"What might it be?" asked Madame de Cambes, uneasily, for the baron's tone indicated that he was planning to take revenge upon her.
"To grant me the same favor that I have received from the prince your son."
The viscountess was fairly caught. It was impossible to refuse an officer in the king's service the formal favor he thus solicited in public, and Madame de Cambes extended her trembling hand to Canolles.
He walked toward the bed as he might have walked toward the throne of a queen, took by the ends of the fingers the hand that was held out to him, knelt upon one knee, and imprinted upon the soft, white, trembling flesh a long kiss, which all the bystanders attributed to profound respect, and which the viscountess alone recognized as the equivalent of an ardent loving embrace.
"You promised me, you swore, indeed," said Canolles in an undertone, as he rose, "not to leave the château without informing me.
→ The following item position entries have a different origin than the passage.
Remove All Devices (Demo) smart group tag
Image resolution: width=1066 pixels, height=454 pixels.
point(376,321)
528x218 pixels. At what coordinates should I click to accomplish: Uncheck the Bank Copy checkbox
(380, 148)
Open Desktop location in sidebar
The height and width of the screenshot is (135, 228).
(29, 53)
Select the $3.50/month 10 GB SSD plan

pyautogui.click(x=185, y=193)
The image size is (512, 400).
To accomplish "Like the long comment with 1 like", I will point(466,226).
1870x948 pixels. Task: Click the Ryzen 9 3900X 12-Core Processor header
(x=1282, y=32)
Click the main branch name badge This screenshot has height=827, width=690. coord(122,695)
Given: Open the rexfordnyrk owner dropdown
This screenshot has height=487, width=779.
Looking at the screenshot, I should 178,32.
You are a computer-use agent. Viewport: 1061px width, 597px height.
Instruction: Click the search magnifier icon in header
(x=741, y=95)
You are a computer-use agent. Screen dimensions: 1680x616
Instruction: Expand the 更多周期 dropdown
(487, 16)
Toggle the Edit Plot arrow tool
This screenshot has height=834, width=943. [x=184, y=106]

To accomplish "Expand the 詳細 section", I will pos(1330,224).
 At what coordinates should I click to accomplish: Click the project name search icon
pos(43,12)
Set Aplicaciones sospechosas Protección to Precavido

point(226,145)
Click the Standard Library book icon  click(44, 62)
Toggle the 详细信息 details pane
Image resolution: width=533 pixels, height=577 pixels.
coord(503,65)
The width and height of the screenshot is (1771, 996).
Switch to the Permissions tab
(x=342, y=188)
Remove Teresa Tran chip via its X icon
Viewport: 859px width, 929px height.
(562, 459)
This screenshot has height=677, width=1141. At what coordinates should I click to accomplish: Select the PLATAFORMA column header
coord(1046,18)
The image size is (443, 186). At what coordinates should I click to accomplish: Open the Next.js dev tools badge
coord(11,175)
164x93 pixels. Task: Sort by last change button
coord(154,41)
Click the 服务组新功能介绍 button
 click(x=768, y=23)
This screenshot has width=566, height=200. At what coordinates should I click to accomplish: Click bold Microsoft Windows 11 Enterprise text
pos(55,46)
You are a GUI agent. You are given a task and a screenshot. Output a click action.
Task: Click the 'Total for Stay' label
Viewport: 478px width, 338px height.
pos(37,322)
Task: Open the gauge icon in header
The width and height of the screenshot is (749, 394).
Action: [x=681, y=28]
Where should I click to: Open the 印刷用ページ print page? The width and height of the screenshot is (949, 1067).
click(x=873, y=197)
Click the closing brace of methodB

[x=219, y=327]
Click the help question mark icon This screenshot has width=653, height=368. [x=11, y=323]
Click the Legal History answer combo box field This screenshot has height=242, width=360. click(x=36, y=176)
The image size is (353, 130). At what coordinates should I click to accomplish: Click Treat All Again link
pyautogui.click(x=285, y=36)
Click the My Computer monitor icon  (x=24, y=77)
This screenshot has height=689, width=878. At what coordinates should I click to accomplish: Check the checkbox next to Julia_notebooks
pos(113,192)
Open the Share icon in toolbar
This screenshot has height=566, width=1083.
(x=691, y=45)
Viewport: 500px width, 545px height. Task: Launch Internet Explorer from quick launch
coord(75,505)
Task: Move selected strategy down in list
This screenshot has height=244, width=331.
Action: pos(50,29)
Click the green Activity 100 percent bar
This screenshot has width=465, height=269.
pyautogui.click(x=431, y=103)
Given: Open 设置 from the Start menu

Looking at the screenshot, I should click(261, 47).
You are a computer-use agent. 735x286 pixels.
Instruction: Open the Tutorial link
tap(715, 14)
I rely upon your promise and your oath."
"You may rely upon them, monsieur," said Claire, falling back upon her pillow, almost in a swoon.
Canolles, through whose whole being her tone sent a thrill of joy, tried to read in his fair prisoner's eyes confirmation of the hope her tone gave him. But those eyes were hermetically closed.
Canolles reflected that locked caskets are the ones which contain the most precious treasures, and he left the room with paradise in his heart.
To tell how our gentleman passed that night; to tell how his sleep and his waking were one long dream, during which he lived over and over again in his mind all the details of the chimerical adventure which had placed in his keeping the most precious treasure that a miser could ever hide away beneath the wings of his heart; to tell of the plans he devised for making the future subservient to the needs of his love and the whims of his imagination; to set forth the arguments that he used to convince himself that he was doing what he ought,—would be an utter impossibility; for folly is a wearisome thing to any other mind than a fool's.